Effective national food control systems are crucial for the protection of the health and safety of consumers. Currently, the use of antibiotics in farm animals has been regulated worldwide, and maximum residue limits (MRLs) have been established for veterinary antibiotics in foodstuffs of animal origin [18,19,20,21]. Despite the extensive use of antibiotics in animals, reliable data about the pattern of use and the quantity of these compounds are not always available [22]. That is why it is important to monitor the concentration levels of antibiotic residues in animals and in food products of animal origin [23,24,25,26,27,28,29,30,31]. Studies on the quantitative risk assessment of foods provide important frameworks to address some of the issues related to the risk to human health from the intake of various residues via food [32,33,34,35,36]. Recently, a study on the residue concentrations and exposure levels of ethoxyquin and ethoxyquin dimer in farmed aquatic animals in Korea has been published [37]. A dietary exposure assessment study is the first step of a risk assessment procedure.

The MRL values for veterinary antibiotics in porcine tissue and pork meat as established under the European Regulation [18] and the Codex Alimentarius [19,20] must be controlled by the national veterinary authorities. Nevertheless, antibiotic residues in pork meat at concentrations above the established MRLs are still reported [38]. Pork is the most consumed red meat in Cyprus, but pig antibiotic treatment may present a risk for consumer health, especially for children and adolescents. In children the immune system is not fully developed, and thus, they are more susceptible than adults to resistant bacteria [11,39]. The risk of consuming pork meat, especially among children and adolescents, is of concern due to lack of data for the long-term bioaccumulation of these compounds. The bioaccumulation of antibiotics in humans may cause hypersensitivity reactions, gastrointestinal disorders, liver damages, mutagenicity, carcinogenicity, and reproductive toxicity [40,41]. Several studies revealed that children are widely exposed to antibiotics from dietary intake at low dosage levels [42,43,44]. In addition, studies in mice revealed that exposure in low concentrations of residual antibiotics during developmental periods affects the metabolism, gut microbiota, and adipogenesis, which can lead to obesity and diabetes [45,46].

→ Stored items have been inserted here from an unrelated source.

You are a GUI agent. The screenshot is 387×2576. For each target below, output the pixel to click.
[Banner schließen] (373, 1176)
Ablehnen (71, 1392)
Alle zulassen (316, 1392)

In light of the above, we thought that it would be of interest to conduct a dietary exposure assessment that could be used as the preliminary step of a risk assessment procedure over the consumption of pork meat among children and adolescents in the Cypriot population. When including a dietary exposure assessment, the risk assessment provides the scientific basis for the establishment of appropriate regulations and guidelines on the use of veterinary antibiotics in food producing animals. This will ensure that safety requirements will be protective for the consumers and appropriate for use in national and international scale. To this purpose, the results of the occurrence of 45 residual antibiotics in pork meat samples between 2012 and 2017, presented in our previous work by Kyriakides et al. [47], were combined with food consumption data of raw pork meat among children and adolescents in Cyprus. This study aims to clarify that a systematic exposure of antibiotics in low concentrations in early life may have negative impact in human health. At the same time, a comparison analysis is being developed in comparison with adults, since children have higher exposure levels per kg of body weight and thus are more susceptible to various residues. Based on the above the presented dietary exposure assessment to antibiotics for young population between 6 and 17 years of age is important and could help in the design of safety measures for the protection of the young population. This research proved that the antibiotic residues in pork meat of inland production are below the maximum established acceptable daily intake (ADI) and compose low direct risk to human health. Nevertheless, continuous exposure to low levels of antibiotics in respect to age vulnerability should be of a great concern, and further studies are needed.

2. Materials and Methods

2.1. Pork Meat (Muscle Tissue) Sample Collection

For six continuously years (2012–2017), among all districts of the Republic of Cyprus, 15,484 pork meat samples were collected from authorized slaughterhouses. The raw pork meat samples were collected from authorized slaughterhouses situated among the five districts of the Republic of Cyprus: Famagusta, Limassol, Nicosia, Larnaka, and Paphos. These samples were carried in polypropylene bags placed in icebox and stored at −18 °C before analysis.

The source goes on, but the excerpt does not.